[Dataset items]
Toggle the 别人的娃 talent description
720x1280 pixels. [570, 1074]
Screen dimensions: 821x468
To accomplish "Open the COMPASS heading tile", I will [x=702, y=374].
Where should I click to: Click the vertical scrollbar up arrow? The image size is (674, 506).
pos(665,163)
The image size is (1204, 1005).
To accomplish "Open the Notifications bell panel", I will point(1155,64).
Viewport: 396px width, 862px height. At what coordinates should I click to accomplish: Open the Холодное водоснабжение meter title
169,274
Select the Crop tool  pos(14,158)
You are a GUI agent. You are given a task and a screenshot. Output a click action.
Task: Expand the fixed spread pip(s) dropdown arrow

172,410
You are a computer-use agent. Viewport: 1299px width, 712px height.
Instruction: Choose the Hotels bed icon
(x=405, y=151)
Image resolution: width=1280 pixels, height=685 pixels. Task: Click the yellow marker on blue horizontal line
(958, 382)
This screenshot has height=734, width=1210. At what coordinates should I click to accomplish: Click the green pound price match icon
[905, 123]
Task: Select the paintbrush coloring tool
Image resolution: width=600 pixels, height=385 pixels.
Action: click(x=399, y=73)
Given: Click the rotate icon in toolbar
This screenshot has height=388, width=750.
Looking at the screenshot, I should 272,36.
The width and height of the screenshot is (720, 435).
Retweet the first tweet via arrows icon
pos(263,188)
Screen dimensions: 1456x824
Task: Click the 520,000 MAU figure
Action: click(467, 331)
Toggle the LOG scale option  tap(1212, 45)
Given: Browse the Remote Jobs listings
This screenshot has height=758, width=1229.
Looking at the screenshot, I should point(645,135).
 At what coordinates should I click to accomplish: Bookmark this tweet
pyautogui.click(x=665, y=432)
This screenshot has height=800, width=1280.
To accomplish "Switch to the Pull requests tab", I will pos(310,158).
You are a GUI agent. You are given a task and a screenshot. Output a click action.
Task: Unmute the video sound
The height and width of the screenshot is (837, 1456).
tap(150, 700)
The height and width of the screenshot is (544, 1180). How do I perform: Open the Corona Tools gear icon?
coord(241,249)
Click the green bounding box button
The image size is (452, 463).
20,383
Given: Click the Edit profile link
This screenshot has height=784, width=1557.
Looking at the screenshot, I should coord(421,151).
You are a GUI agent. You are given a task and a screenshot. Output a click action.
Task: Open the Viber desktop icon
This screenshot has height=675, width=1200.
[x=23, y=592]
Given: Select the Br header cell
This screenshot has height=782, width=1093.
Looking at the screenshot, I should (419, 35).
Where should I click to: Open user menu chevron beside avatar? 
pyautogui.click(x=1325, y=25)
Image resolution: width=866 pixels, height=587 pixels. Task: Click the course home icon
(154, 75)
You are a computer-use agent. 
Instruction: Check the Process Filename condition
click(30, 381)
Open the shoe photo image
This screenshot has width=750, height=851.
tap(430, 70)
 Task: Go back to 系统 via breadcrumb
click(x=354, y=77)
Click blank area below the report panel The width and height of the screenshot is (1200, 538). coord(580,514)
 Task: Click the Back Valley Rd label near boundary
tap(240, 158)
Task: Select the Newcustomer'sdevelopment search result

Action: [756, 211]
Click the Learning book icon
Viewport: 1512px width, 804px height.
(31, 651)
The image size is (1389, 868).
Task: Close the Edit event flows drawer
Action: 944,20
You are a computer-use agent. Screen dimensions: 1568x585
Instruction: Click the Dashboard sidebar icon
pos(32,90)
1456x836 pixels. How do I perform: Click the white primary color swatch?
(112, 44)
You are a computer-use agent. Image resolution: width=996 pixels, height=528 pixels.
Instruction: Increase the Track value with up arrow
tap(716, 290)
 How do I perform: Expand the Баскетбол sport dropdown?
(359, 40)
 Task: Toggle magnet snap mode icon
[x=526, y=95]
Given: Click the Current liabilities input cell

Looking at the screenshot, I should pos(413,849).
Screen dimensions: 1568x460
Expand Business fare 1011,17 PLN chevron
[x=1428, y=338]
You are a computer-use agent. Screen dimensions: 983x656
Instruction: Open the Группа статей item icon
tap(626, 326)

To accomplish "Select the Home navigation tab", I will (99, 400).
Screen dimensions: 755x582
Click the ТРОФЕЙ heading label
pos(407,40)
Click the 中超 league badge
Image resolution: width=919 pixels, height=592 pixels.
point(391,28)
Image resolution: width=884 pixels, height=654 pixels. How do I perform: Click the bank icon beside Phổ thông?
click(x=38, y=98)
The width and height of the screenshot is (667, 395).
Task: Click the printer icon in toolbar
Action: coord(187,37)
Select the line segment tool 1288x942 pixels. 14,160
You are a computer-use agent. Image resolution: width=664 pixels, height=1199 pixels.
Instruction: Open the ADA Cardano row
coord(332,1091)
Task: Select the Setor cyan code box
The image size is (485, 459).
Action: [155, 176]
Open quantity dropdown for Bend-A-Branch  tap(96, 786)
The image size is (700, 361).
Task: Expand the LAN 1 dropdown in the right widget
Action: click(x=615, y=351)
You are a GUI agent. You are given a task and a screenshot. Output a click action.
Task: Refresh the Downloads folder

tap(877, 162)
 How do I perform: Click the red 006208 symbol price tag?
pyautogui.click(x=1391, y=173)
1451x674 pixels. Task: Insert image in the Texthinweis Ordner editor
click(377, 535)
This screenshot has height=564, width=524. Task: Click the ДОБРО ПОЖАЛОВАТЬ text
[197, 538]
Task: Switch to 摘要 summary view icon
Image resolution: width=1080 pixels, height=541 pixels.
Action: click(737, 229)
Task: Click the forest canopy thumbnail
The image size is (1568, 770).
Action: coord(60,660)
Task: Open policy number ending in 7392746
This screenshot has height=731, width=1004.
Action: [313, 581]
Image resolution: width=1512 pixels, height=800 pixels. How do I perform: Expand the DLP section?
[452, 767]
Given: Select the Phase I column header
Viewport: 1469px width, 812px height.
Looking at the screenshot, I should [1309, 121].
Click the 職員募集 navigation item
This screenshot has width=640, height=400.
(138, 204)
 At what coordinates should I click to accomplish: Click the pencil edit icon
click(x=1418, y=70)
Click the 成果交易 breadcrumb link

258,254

**Task objective**
In all the records above, swap "Image resolution" for "Display resolution" and leave every other part of the lines unchanged.

**Correct output**
Toggle the 别人的娃 talent description
720x1280 pixels. [570, 1074]
Screen dimensions: 821x468
To accomplish "Open the COMPASS heading tile", I will [x=702, y=374].
Where should I click to: Click the vertical scrollbar up arrow? The image size is (674, 506).
pos(665,163)
The image size is (1204, 1005).
To accomplish "Open the Notifications bell panel", I will point(1155,64).
Viewport: 396px width, 862px height. At what coordinates should I click to accomplish: Open the Холодное водоснабжение meter title
169,274
Select the Crop tool  pos(14,158)
You are a GUI agent. You are given a task and a screenshot. Output a click action.
Task: Expand the fixed spread pip(s) dropdown arrow

172,410
You are a computer-use agent. Viewport: 1299px width, 712px height.
Instruction: Choose the Hotels bed icon
(x=405, y=151)
Display resolution: width=1280 pixels, height=685 pixels. Task: Click the yellow marker on blue horizontal line
(958, 382)
This screenshot has height=734, width=1210. At what coordinates should I click to accomplish: Click the green pound price match icon
[905, 123]
Task: Select the paintbrush coloring tool
Display resolution: width=600 pixels, height=385 pixels.
Action: click(x=399, y=73)
Given: Click the rotate icon in toolbar
This screenshot has height=388, width=750.
Looking at the screenshot, I should 272,36.
The width and height of the screenshot is (720, 435).
Retweet the first tweet via arrows icon
pos(263,188)
Screen dimensions: 1456x824
Task: Click the 520,000 MAU figure
Action: click(467, 331)
Toggle the LOG scale option  tap(1212, 45)
Given: Browse the Remote Jobs listings
This screenshot has height=758, width=1229.
Looking at the screenshot, I should point(645,135).
 At what coordinates should I click to accomplish: Bookmark this tweet
pyautogui.click(x=665, y=432)
This screenshot has height=800, width=1280.
To accomplish "Switch to the Pull requests tab", I will pos(310,158).
You are a GUI agent. You are given a task and a screenshot. Output a click action.
Task: Unmute the video sound
The height and width of the screenshot is (837, 1456).
tap(150, 700)
The height and width of the screenshot is (544, 1180). How do I perform: Open the Corona Tools gear icon?
coord(241,249)
Click the green bounding box button
The image size is (452, 463).
20,383
Given: Click the Edit profile link
This screenshot has height=784, width=1557.
Looking at the screenshot, I should coord(421,151).
You are a GUI agent. You are given a task and a screenshot. Output a click action.
Task: Open the Viber desktop icon
This screenshot has height=675, width=1200.
[x=23, y=592]
Given: Select the Br header cell
This screenshot has height=782, width=1093.
Looking at the screenshot, I should (419, 35).
Where should I click to: Open user menu chevron beside avatar? 
pyautogui.click(x=1325, y=25)
Display resolution: width=866 pixels, height=587 pixels. Task: Click the course home icon
(154, 75)
You are a computer-use agent. 
Instruction: Check the Process Filename condition
click(30, 381)
Open the shoe photo image
This screenshot has width=750, height=851.
tap(430, 70)
 Task: Go back to 系统 via breadcrumb
click(x=354, y=77)
Click blank area below the report panel The width and height of the screenshot is (1200, 538). coord(580,514)
 Task: Click the Back Valley Rd label near boundary
tap(240, 158)
Task: Select the Newcustomer'sdevelopment search result

Action: [756, 211]
Click the Learning book icon
Viewport: 1512px width, 804px height.
(31, 651)
The image size is (1389, 868).
Task: Close the Edit event flows drawer
Action: 944,20
You are a computer-use agent. Screen dimensions: 1568x585
Instruction: Click the Dashboard sidebar icon
pos(32,90)
1456x836 pixels. How do I perform: Click the white primary color swatch?
(112, 44)
You are a computer-use agent. Display resolution: width=996 pixels, height=528 pixels.
Instruction: Increase the Track value with up arrow
tap(716, 290)
 How do I perform: Expand the Баскетбол sport dropdown?
(359, 40)
 Task: Toggle magnet snap mode icon
[x=526, y=95]
Given: Click the Current liabilities input cell

Looking at the screenshot, I should pos(413,849).
Screen dimensions: 1568x460
Expand Business fare 1011,17 PLN chevron
[x=1428, y=338]
You are a computer-use agent. Screen dimensions: 983x656
Instruction: Open the Группа статей item icon
tap(626, 326)

To accomplish "Select the Home navigation tab", I will (99, 400).
Screen dimensions: 755x582
Click the ТРОФЕЙ heading label
pos(407,40)
Click the 中超 league badge
Display resolution: width=919 pixels, height=592 pixels.
point(391,28)
Display resolution: width=884 pixels, height=654 pixels. How do I perform: Click the bank icon beside Phổ thông?
click(x=38, y=98)
The width and height of the screenshot is (667, 395).
Task: Click the printer icon in toolbar
Action: coord(187,37)
Select the line segment tool 1288x942 pixels. 14,160
You are a computer-use agent. Display resolution: width=664 pixels, height=1199 pixels.
Instruction: Open the ADA Cardano row
coord(332,1091)
Task: Select the Setor cyan code box
The image size is (485, 459).
Action: [155, 176]
Open quantity dropdown for Bend-A-Branch  tap(96, 786)
The image size is (700, 361).
Task: Expand the LAN 1 dropdown in the right widget
Action: click(x=615, y=351)
You are a GUI agent. You are given a task and a screenshot. Output a click action.
Task: Refresh the Downloads folder

tap(877, 162)
 How do I perform: Click the red 006208 symbol price tag?
pyautogui.click(x=1391, y=173)
1451x674 pixels. Task: Insert image in the Texthinweis Ordner editor
click(377, 535)
This screenshot has height=564, width=524. Task: Click the ДОБРО ПОЖАЛОВАТЬ text
[197, 538]
Task: Switch to 摘要 summary view icon
Display resolution: width=1080 pixels, height=541 pixels.
Action: click(737, 229)
Task: Click the forest canopy thumbnail
The image size is (1568, 770).
Action: coord(60,660)
Task: Open policy number ending in 7392746
This screenshot has height=731, width=1004.
Action: [313, 581]
Display resolution: width=1512 pixels, height=800 pixels. How do I perform: Expand the DLP section?
[452, 767]
Given: Select the Phase I column header
Viewport: 1469px width, 812px height.
Looking at the screenshot, I should [1309, 121].
Click the 職員募集 navigation item
This screenshot has width=640, height=400.
(138, 204)
 At what coordinates should I click to accomplish: Click the pencil edit icon
click(x=1418, y=70)
Click the 成果交易 breadcrumb link

258,254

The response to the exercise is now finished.